How to inflict selective amnesia
February 1, 2009
Nation-building is a devious project. It is a project that invents heroes and creates villains. The Singapore Story, for example, is a story about a heroic PAP that galvanized the Singapore nation after expulsion from Malaysia. It is a grand story about an honest and capable group of men who pulled Singapore from Third World to First. It is a mythical story meant to be passed down from generation to generation.
Meanwhile, protagonists like Chia Thye Poh, Tan Wah Piao, Tang Liang Hong and JB Jeyaratnam are given roles as one-dimensional pantomime villains in this grand national story. They are the vaudeville baddies against the PAP superheroes.
The nation-building project is also about selective amnesia. It is a project that requires as much the writing as it does the erasing of history.

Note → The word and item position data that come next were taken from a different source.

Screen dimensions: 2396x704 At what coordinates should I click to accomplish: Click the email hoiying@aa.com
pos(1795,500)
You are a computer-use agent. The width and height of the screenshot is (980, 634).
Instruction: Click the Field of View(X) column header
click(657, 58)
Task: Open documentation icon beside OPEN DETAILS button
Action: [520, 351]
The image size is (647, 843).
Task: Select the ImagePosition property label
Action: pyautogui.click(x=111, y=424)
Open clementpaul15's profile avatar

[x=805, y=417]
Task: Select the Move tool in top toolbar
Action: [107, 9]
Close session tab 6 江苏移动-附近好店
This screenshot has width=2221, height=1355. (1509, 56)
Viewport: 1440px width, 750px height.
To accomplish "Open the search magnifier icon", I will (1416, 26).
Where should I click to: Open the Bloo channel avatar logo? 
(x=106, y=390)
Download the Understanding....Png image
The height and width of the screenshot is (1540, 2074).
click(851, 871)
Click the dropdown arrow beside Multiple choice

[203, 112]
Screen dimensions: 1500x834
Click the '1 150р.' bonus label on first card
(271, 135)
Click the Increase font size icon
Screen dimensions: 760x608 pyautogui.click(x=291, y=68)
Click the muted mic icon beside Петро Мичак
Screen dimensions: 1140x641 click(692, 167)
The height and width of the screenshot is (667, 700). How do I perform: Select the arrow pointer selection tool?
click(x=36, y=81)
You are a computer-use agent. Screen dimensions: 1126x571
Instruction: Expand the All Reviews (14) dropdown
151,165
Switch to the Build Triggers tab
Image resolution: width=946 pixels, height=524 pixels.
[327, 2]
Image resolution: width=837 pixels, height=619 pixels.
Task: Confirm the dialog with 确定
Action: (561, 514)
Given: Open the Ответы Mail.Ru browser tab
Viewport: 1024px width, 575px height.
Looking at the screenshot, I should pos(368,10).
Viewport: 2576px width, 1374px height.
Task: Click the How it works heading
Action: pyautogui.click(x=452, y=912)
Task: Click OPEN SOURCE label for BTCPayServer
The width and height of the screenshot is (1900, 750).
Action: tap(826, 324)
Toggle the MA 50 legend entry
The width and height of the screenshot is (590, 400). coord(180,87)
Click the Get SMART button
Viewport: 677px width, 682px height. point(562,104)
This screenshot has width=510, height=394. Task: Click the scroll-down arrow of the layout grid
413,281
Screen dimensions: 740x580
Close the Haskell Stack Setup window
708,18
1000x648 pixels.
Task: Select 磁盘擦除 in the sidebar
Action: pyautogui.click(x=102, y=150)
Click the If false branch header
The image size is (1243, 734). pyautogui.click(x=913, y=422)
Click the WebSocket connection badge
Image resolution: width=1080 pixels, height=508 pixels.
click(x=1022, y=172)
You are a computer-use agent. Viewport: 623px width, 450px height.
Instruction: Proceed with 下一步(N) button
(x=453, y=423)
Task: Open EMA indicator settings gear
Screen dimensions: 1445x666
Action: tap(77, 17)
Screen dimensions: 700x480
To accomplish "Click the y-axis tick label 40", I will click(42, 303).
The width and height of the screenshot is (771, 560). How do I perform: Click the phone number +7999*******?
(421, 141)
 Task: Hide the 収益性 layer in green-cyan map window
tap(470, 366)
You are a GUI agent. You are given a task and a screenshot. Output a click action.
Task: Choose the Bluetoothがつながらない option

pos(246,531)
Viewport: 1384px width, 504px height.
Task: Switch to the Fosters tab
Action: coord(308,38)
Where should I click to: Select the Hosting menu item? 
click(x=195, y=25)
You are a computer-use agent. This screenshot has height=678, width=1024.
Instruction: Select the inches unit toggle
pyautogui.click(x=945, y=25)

All nations have their dark episodes they rather forget.
Singapore, however, has just taken the erasing of history to new heights.
Last week it was reported that in seeking to allow so-called “party political films”, the government was going to permit the filming of “actual events, persons and situations” [Straits Times, 23 Jan 09, "Changes proposed to Films Act"]. However, the clincher was the line: “But the events being filmed must first be held in accordance with the law.”
This means that any filming of acts of civil disobedience, gatherings without police permits, or unregistered speakers at Speaker’s Corner will not only land the activists in hot soup but the film-maker as well. Prior to this, the law was hazy, at best, on whether the film-maker was committing an offence but now there is no room for ambiguity.
But what does this mean? It means that the government is not only interested in silencing public expressions but also in stopping the documentation of this silencing. This is how selective amnesia is exercised. Look at it this way: if a public protest is illegal but not the filming of it, it doesn’t matter if the police snuffs it out because it will have eternal life on Youtube and other means of personal distribution. This protest will be seen by thousands and even perhaps generations.
But if both the protest and the filming of it are illegal, anyone who uploads the clip or distributes it can now be charged. By denying the right to document, you erase national memory. By silencing citizen journalism, you close the eyes and ears of a people. This is an example of shooting the messenger at its finest. You then fill up this vacuum with whatever stories you want.
This is how nation-building is done. And no one does it better than Singapore.